M55 has to run the pump and the coil heater...lots of juice on start up...most likely 7 amps, make sure your genny is pure sine-wave output!


----------



## Bioburner (Oct 29, 2012)

Amps x volts equal watts, 7 x 120 = 840 not bad, my good old toaster takes 1200 watts, big screen plasma 350 average. Low setting on  electric heater 1000


----------



## kykel (Oct 29, 2012)

smwilliamson said:


> M55 has to run the pump and the coil heater...lots of juice on start up...most likely 7 amps, make sure your genny is pure sine-wave output!


 how would I know if my gen is pure sine wave or not.


----------



## kykel (Oct 29, 2012)

Shaw520 said:


> I have two 600mah deep cycle marine batteries,.. with a 700 watt inverter,.. seems to run fine.


 I dont know if 700 wats would work for me. I believe my ignighter is 650 watts at start up. Would like to get an inverter and a few batteries for the future. How long can you run on your set up?


----------



## kofkorn (Oct 29, 2012)

kykel said:


> how would I know if my gen is pure sine wave or not.



There are few, if any generators that DON'T output a "pure" sine wave.  The problem with generators is the frequency of the wave.  The motor needs to be running at 3600 rpm's as closely as possible (+/-15 or so).  This gives you an output frequency of 60 Hz.

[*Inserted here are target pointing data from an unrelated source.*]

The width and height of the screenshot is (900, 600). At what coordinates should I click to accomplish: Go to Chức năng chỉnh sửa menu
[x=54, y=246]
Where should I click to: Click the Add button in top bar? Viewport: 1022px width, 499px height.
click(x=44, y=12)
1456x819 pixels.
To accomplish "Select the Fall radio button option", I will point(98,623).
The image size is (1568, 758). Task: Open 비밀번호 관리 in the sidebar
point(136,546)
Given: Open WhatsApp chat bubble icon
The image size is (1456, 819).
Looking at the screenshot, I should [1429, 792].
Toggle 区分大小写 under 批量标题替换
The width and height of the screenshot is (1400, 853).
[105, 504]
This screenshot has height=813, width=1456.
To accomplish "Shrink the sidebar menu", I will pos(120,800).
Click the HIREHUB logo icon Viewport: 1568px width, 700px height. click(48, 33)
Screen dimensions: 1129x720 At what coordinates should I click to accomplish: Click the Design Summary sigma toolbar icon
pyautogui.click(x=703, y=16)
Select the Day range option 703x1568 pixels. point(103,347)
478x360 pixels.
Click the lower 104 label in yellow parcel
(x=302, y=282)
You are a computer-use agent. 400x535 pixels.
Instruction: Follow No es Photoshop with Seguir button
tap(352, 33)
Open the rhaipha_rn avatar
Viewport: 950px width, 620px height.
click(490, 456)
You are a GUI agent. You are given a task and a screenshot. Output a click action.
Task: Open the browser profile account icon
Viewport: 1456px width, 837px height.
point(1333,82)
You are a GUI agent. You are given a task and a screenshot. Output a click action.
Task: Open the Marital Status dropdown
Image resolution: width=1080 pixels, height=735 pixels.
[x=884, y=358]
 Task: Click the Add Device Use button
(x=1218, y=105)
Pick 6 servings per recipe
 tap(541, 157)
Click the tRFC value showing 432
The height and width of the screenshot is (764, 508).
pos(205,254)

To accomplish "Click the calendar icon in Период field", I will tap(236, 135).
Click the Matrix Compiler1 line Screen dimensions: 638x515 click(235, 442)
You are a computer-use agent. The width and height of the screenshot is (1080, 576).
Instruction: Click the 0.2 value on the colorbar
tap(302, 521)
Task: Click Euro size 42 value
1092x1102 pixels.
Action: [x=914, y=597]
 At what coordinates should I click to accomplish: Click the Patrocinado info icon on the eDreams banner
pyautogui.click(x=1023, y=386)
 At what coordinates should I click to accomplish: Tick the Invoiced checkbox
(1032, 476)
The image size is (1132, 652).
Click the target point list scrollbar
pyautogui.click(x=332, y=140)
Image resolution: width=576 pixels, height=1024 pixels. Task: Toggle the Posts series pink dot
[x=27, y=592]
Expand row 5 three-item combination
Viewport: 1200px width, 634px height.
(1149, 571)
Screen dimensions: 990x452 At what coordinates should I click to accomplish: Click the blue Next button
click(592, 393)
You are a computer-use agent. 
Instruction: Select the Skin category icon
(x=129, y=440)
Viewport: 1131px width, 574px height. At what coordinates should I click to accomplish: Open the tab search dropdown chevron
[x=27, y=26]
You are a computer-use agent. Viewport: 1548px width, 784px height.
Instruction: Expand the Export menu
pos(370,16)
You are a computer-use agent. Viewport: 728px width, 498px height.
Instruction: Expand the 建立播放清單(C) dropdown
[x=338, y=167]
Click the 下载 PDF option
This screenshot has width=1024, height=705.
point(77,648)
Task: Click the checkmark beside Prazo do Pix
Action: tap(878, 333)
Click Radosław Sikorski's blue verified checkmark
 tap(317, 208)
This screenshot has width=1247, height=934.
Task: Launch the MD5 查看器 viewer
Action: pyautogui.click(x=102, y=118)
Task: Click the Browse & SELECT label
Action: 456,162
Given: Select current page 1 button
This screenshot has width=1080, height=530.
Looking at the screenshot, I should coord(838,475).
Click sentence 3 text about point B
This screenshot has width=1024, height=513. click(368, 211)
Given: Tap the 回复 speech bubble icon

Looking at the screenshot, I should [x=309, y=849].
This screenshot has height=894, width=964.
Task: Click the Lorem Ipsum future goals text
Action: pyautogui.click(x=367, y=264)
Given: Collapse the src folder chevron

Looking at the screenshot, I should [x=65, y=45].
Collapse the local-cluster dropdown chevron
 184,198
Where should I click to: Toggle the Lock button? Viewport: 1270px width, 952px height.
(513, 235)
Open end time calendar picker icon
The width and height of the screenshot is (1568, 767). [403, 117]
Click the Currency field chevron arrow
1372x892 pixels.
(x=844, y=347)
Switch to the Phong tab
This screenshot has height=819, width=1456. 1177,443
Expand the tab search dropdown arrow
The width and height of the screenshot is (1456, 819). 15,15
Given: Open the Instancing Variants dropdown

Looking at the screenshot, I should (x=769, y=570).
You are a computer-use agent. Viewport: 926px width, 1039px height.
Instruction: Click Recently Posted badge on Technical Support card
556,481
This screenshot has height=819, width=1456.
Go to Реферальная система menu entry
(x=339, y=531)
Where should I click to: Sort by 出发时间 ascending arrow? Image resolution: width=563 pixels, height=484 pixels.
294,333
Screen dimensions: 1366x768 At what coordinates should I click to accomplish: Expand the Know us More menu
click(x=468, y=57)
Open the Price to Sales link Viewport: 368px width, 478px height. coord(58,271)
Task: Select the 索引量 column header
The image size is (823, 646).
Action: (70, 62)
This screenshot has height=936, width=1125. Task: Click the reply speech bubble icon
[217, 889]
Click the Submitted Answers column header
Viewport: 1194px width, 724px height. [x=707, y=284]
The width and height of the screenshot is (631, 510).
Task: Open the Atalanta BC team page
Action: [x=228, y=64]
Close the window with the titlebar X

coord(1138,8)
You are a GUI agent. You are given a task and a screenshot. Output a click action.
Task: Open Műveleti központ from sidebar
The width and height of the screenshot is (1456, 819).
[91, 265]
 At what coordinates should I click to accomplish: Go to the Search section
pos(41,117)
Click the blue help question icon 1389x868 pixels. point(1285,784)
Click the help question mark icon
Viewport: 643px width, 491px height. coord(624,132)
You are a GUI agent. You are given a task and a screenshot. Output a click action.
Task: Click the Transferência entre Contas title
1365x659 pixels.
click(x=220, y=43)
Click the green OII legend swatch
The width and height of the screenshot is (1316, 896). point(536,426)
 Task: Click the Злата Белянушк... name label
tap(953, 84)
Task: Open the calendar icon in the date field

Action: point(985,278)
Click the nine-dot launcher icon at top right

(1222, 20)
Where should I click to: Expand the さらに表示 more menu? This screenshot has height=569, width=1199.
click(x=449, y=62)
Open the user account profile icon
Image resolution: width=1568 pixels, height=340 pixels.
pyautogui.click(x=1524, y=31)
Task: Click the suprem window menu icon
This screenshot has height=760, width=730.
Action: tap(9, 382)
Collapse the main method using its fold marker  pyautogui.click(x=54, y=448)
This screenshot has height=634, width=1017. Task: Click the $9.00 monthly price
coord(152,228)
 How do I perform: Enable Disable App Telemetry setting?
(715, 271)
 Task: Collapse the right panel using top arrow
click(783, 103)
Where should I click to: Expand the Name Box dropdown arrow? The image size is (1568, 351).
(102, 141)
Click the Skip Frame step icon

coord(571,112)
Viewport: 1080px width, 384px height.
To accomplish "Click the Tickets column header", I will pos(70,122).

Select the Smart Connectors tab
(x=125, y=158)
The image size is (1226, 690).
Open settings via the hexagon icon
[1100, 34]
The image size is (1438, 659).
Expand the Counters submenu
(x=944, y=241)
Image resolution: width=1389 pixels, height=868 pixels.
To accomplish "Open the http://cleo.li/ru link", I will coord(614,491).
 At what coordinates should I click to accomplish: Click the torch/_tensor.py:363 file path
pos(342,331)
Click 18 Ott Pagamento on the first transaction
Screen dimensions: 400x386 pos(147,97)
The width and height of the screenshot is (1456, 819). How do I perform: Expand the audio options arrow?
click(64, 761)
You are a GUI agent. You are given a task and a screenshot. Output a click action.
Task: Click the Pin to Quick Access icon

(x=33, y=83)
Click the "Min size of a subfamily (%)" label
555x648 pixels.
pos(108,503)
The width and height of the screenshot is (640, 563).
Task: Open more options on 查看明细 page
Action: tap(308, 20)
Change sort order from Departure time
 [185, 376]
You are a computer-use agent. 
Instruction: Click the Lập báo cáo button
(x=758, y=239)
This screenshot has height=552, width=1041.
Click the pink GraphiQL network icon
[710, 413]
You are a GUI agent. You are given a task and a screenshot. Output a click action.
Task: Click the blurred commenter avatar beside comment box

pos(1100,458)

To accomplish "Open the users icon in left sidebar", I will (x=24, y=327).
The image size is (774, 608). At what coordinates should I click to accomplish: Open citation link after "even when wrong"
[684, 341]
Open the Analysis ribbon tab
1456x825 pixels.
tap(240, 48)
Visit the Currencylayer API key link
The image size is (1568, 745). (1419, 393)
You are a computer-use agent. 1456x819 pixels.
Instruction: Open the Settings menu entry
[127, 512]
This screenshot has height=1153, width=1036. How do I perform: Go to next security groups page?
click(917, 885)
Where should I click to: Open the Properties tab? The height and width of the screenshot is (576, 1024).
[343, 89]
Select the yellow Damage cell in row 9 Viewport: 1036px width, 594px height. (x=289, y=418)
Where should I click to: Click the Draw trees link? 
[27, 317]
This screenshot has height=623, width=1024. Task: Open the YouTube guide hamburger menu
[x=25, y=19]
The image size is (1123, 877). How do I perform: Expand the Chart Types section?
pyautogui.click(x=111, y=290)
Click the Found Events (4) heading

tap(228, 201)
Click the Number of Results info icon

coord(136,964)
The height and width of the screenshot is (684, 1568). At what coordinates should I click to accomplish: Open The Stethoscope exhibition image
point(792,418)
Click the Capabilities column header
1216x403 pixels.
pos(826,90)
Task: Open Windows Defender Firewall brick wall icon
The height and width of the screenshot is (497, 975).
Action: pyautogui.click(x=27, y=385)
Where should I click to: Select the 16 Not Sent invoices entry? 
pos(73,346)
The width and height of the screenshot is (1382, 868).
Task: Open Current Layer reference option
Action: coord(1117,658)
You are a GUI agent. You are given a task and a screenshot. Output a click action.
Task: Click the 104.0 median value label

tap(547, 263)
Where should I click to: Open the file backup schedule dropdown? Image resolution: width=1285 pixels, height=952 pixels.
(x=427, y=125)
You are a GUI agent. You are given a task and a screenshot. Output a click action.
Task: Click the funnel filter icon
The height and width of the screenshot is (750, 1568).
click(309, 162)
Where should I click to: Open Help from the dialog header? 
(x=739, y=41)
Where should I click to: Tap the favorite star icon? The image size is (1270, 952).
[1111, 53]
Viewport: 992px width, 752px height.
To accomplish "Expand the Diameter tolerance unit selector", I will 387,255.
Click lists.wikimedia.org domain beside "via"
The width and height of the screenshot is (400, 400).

An inverter generator does this with electronics, so the speed of the motor doesn't matter.  For a regular generator, I suggest getting a hold of a kill-o-watt meter that can show the frequency of the output.  Then assist the engine speed to give you 60 Hz each time you add a load, and often in between.

--Kofkorn


----------



## Shaw520 (Oct 29, 2012)

kofkorn said:


> There are few, if any generators that DON'T output a "pure" sine wave. The problem with generators is the frequency of the wave. The motor needs to be running at 3600 rpm's as closely as possible (+/-15 or so). This gives you an output frequency of 60 Hz.
> 
> An inverter generator does this with electronics, so the speed of the motor doesn't matter. For a regular generator, I suggest getting a hold of a kill-o-watt meter that can show the frequency of the output. Then assist the engine speed to give you 60 Hz each time you add a load, and often in between.
> 
> --Kofkorn


Good info KK,..thank you.


----------



## hossthehermit (Oct 29, 2012)

kofkorn said:


> There are few, if any generators that DON'T output a "pure" sine wave. The problem with generators is the frequency of the wave. The motor needs to be running at 3600 rpm's as closely as possible (+/-15 or so). This gives you an output frequency of 60 Hz.
> 
> An inverter generator does this with electronics, so the speed of the motor doesn't matter. For a regular generator, I suggest getting a hold of a kill-o-watt meter that can show the frequency of the output. Then assist the engine speed to give you 60 Hz each time you add a load, and often in between.
> 
> --Kofkorn


 
Well, ya know what opinions are like................ and everybody's got one.  Any generator that is rated "x" constant, and "y" surge is NOT putting out a pure sine wave.............. that's my a.......... , errr.., opinion...............


----------



## SteveB (Oct 29, 2012)

hossthehermit said:


> Well, ya know what opinions are like................ and everybody's got one. Any generator that is rated "x" constant, and "y" surge is NOT putting out a pure sine wave.............. that's my a.......... , errr.., opinion...............


 
I think that has more to do with duty cycle than waveshape.  That's my a......, err..., opinion........


----------